→ **What you are asked to do**
Scan the records below for the line with "Enable Normal view grid icon" and the line with "Given: Click the 판매가 단위(올림) input field". Repeat those two lines and every line between them exactly, and nothing else.

→ **Source data**
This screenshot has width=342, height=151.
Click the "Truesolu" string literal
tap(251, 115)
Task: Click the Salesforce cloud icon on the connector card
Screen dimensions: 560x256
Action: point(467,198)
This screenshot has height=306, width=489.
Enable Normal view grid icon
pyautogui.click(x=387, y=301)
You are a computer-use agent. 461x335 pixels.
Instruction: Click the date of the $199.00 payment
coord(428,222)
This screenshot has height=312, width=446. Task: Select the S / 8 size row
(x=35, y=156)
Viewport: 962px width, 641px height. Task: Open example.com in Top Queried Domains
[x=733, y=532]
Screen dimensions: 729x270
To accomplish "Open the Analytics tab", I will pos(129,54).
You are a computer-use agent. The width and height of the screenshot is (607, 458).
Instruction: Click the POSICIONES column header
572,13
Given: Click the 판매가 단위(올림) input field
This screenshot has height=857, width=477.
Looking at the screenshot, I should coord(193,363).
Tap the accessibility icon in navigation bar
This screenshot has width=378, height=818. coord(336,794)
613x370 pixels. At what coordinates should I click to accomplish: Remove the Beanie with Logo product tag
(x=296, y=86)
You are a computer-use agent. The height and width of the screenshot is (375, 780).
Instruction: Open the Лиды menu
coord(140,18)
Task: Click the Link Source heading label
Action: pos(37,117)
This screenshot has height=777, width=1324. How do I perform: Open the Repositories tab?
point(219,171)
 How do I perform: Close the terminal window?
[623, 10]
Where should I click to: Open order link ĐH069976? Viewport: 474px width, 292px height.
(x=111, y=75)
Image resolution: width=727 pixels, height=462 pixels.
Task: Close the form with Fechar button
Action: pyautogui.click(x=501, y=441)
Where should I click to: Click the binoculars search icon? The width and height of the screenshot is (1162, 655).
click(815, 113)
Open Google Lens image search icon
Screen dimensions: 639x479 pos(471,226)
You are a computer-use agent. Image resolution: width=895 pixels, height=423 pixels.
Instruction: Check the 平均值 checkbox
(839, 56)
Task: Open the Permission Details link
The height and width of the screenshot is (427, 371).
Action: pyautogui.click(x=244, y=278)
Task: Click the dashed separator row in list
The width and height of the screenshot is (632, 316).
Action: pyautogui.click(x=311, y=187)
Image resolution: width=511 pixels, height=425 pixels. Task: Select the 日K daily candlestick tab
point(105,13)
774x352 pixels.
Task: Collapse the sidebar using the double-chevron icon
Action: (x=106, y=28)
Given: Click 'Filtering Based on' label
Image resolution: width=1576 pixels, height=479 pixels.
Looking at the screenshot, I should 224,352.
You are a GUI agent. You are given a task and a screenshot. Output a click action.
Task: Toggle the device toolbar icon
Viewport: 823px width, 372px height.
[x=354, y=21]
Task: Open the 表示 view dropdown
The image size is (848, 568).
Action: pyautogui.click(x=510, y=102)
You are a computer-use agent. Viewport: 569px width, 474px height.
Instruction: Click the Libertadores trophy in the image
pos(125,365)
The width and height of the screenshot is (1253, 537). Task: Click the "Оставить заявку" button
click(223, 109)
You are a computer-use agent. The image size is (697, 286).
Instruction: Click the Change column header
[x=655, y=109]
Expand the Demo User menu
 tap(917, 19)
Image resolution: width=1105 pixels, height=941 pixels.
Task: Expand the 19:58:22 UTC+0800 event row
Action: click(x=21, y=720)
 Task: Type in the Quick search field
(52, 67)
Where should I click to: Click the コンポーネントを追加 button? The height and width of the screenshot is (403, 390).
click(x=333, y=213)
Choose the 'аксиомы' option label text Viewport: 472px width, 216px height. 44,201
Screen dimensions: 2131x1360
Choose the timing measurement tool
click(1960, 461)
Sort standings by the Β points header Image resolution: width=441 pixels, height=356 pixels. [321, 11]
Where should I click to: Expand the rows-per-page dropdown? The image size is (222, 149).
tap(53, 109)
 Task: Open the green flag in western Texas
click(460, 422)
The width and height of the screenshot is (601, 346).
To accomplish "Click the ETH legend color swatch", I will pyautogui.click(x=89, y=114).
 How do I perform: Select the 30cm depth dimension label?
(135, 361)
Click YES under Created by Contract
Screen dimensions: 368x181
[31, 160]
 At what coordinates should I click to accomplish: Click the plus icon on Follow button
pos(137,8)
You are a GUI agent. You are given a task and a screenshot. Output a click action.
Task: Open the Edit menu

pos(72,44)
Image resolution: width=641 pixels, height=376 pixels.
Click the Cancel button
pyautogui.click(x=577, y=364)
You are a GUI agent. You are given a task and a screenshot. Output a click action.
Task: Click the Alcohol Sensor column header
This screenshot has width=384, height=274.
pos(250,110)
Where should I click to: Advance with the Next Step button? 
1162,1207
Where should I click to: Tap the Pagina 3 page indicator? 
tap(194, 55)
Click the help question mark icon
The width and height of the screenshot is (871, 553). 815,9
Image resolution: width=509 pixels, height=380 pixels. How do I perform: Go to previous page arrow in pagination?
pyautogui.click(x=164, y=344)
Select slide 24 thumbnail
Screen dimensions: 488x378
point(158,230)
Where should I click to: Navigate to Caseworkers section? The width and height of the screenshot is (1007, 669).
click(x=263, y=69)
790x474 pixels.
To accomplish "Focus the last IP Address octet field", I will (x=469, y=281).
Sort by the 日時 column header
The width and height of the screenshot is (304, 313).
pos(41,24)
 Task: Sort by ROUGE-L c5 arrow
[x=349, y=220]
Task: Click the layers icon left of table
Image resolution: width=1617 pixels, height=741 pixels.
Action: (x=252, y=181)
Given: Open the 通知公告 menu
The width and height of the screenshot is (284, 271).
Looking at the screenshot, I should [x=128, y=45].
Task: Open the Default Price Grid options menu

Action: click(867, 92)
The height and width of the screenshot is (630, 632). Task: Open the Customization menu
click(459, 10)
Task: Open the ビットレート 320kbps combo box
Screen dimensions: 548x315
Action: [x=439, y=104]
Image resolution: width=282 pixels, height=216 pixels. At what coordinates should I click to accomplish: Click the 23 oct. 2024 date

→ **Solution for this exercise**
Enable Normal view grid icon
pyautogui.click(x=387, y=301)
You are a computer-use agent. 461x335 pixels.
Instruction: Click the date of the $199.00 payment
coord(428,222)
This screenshot has height=312, width=446. Task: Select the S / 8 size row
(x=35, y=156)
Viewport: 962px width, 641px height. Task: Open example.com in Top Queried Domains
[x=733, y=532]
Screen dimensions: 729x270
To accomplish "Open the Analytics tab", I will pos(129,54).
You are a computer-use agent. The width and height of the screenshot is (607, 458).
Instruction: Click the POSICIONES column header
572,13
Given: Click the 판매가 단위(올림) input field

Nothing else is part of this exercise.